When starved of nitrogen, fission yeast Schizosaccharomyces pombe cells enter a quiescent “G0” state with smaller nuclei and transcriptional repression. The genomics of S. pombe G0 cells has been well studied, but much of its nuclear cell biology remains unknown. Here we use confocal microscopy, immunoblots, and electron cryotomography to investigate the cytological, biochemical, and ultrastructural differences between S. pombe proliferating, G1-arrested, and G0 cell nuclei, with an emphasis on the histone acetylation, RNA polymerase II fates, and macromolecular complex packing. Compared to proliferating cells, G0 cells have lower levels of histone acetylation, nuclear RNA polymerase II, and active transcription.
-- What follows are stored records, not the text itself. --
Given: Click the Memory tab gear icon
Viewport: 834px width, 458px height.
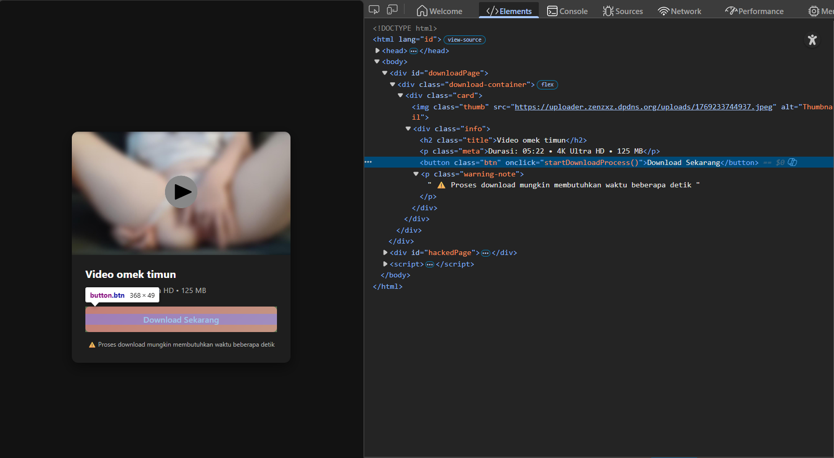Looking at the screenshot, I should pos(814,11).
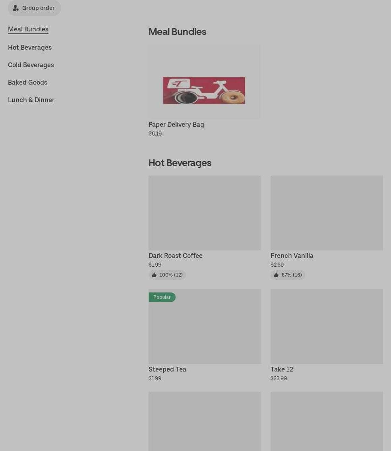Click the Group order person icon
391x451 pixels.
click(16, 8)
The G0 nucleus has similar macromolecular crowding yet fewer chromatin-associated multi-megadalton globular complexes. Induced histone hyperacetylation during nitrogen starvation results in cells that have larger nuclei and therefore less compact chromatin. However, these histone-hyperacetylated cells remain transcriptionally repressed with similar nuclear crowding. Canonical nucleosomes – those that resemble the crystal structure – are rare in proliferating, G1-arrested, and G0 cells. Our study therefore shows that extreme changes in nucleus physiology are possible without extreme reorganisation at the macromolecular level.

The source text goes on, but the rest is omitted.